Can I Use My Personal Facebook Profile To Promote My Art?
It’s true that your personal profile can be useful professionally, but there are limitations attached to this approach.
1. Facebook’s Insights Tool
If you’re using your personal page to promote your art, you’re missing out on a great deal of important information that’s only available for business pages – analytics. Facebook has an excellent analytics platform that will tell you a multitude of things about your audience and fanbase. From where your followers live and how old they are to which of your posts have the largest impact and what times are the best for posting. All of this can be incorporated into your understanding of the audience and can help you develop your page and target your posts. With a personal page, you have less information about the level of impact your posts have and the demographic breakdown of who is responding well to your content.

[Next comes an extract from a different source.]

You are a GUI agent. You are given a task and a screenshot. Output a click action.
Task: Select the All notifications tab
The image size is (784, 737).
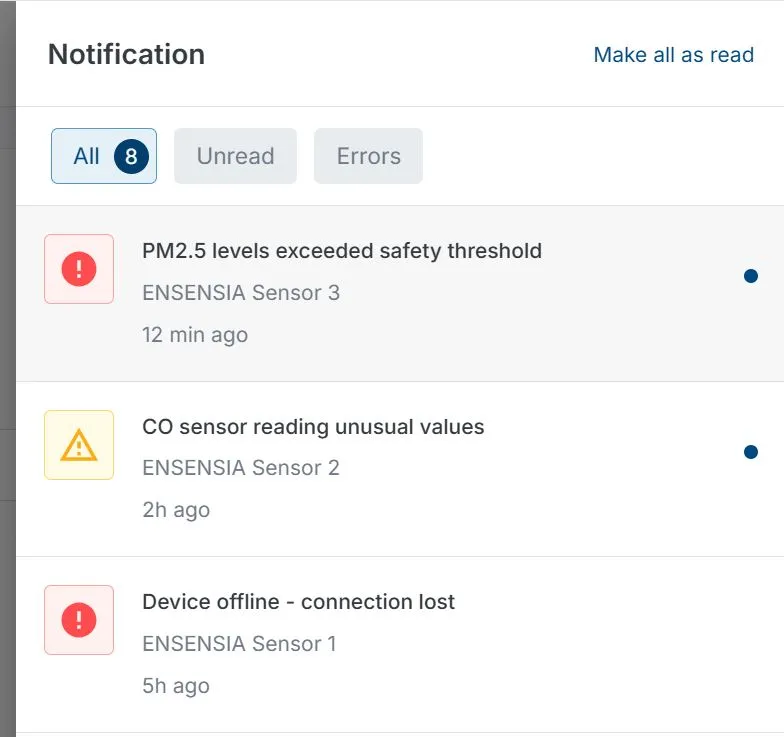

Another disadvantage to the personal profile is that you can’t place ads on a personal page. Although that may not be something you’re considering right now, you never want to rule out this option. With a little training and experimentation, anyone can become a great advertiser on Facebook, thanks to their easy-to-use, intuitive ad platform.
3. Suggested Pages
Facebook’s algorithm has a nifty little feature that will suggest your professional page to people who like pages similar in content and/or close to you locally. For example, ‘like’ Marian Gaucher’s professional artist page and Facebook will suggest pages of other Canadian artists. Like The Pushkin State Museum of Fine Arts in Moscow and get a few suggestions on other Moscow area museums that you might be interested in visiting. This feature is amazing in terms of extra exposure and is only available for business pages.
If you have a professional artist page, other businesses, like galleries, art fairs, and museums will be able to ‘tag’ (or mention) you in their Facebook posts or photos. This is a wonderful opportunity to get your page seen by their fan base. This feature is also available only for business pages.
One more thing – you’re technically not allowed to use your personal profile to promote your artwork. The Facebook terms and conditions state that you cannot use a personal timeline primarily for your own commercial gain: that’s what business pages are for. For many smaller, unestablished artists, it’s unlikely that Facebook will catch you breaking the rules, but if your page grows it’ll be harder to hide.
So why not create a Facebook business page for your art? You’re proud of your art and your professional development – there’s no harm in sharing that passion and that pride with others.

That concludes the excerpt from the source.